Stored data entries:

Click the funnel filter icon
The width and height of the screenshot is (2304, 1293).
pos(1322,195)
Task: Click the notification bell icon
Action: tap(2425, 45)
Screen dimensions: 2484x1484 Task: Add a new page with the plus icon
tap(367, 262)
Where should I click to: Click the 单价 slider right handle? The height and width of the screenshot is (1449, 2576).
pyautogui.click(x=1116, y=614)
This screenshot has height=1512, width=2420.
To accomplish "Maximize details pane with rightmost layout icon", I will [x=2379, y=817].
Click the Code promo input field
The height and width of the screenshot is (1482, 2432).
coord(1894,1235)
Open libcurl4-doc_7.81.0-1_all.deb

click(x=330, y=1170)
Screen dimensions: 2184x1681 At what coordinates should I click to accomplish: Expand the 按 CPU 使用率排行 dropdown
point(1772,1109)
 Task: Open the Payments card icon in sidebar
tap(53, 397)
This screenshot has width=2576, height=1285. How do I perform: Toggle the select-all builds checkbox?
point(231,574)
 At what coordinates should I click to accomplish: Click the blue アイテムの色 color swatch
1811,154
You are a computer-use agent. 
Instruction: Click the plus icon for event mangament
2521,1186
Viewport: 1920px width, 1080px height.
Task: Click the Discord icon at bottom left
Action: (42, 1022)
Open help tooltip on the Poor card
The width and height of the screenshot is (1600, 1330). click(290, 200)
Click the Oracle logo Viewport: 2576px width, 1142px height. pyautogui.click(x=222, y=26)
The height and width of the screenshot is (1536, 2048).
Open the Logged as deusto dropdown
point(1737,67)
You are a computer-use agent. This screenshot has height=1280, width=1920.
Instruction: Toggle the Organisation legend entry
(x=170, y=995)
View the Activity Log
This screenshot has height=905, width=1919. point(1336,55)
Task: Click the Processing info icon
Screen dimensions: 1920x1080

### Task brief
In the entries above, find the line holding "At what coordinates should I click to accomplish: Click" and the line holding "Click the Oracle", then retype exactly those two lines and every line between them, and nothing else.

### Solution
 At what coordinates should I click to accomplish: Click the blue アイテムの色 color swatch
1811,154
You are a computer-use agent. 
Instruction: Click the plus icon for event mangament
2521,1186
Viewport: 1920px width, 1080px height.
Task: Click the Discord icon at bottom left
Action: (42, 1022)
Open help tooltip on the Poor card
The width and height of the screenshot is (1600, 1330). click(290, 200)
Click the Oracle logo Viewport: 2576px width, 1142px height. pyautogui.click(x=222, y=26)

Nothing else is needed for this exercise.